A train covers a distance of 480 \mathrm{~km} at a uniform speed. If the speed had been 8 \mathrm{~km} / \mathrm{hr} less then it would have taken 3 hours more to cover the same distance. Find the usual speed of the train.
A train covers a distance of 480 \mathrm{~km} at a uniform speed. If the speed had been 8 \mathrm{~km} / \mathrm{hr} less then it would have taken 3 hours more to cover the same distance. Find the usual speed of the train.

Let the usual speed of the train be x \mathrm{~km} / \mathrm{h}.

\therefore Reduced speed of the train =(x-8) \mathrm{km} / \mathrm{h}

Total distance to be covered =480 \mathrm{~km}

Time taken by the train to cover the distance at usual speed
=\frac{480}{x} h \quad\left(\right. Time \left.=\frac{\text { Distance }}{\text { Speed }}\right)
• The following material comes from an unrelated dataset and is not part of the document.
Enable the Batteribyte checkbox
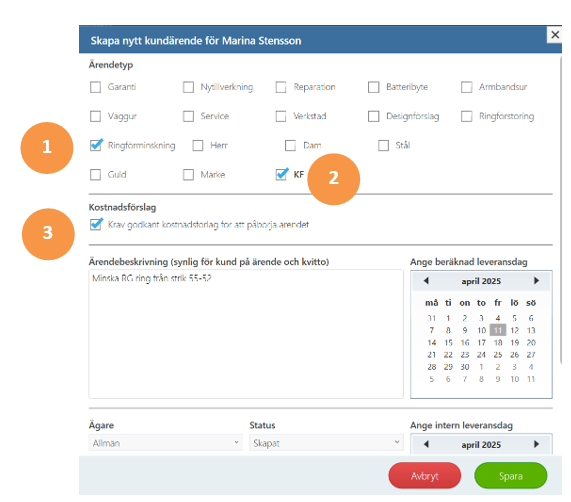 tap(373, 87)
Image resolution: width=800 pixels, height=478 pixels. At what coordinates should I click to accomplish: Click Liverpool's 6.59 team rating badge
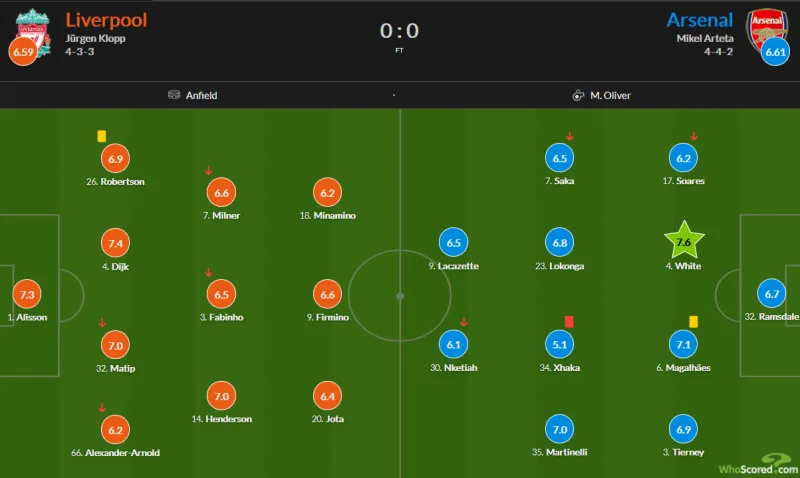coord(23,52)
Time taken by the train to cover the distance at reduced speed =\frac{480}{x-8} h

According to the given condition,

Time taken by the train to cover the distance at reduced speed = Time taken by the train to cover the distance at usual speed +3 \mathrm{~h}

\begin{array}{l} \therefore \frac{480}{x-8}=\frac{480}{x}+3 \\ \Rightarrow \frac{480}{x-8}-\frac{480}{x}=3 \\ \Rightarrow \frac{480 x-480 x+3840}{x(x-8)}=3 \\ \Rightarrow \frac{3840}{x^{2}-8 x}=3 \\ \Rightarrow x^{2}-8 x=1280 \\ \Rightarrow x^{2}-8 x-1280=0 \\ \Rightarrow x(x-40)+32(x-40)=0 \\ \Rightarrow(x-40)(x+32)=0 \\ \Rightarrow x-40=0 \text { or } x+32=0 \\ \Rightarrow x=40 \text { or } x=-32 \end{array}

\therefore x=40

(Speed cannot be negative)

Hence, the usual speed of the train is 40 \mathrm{~km} / \mathrm{h}.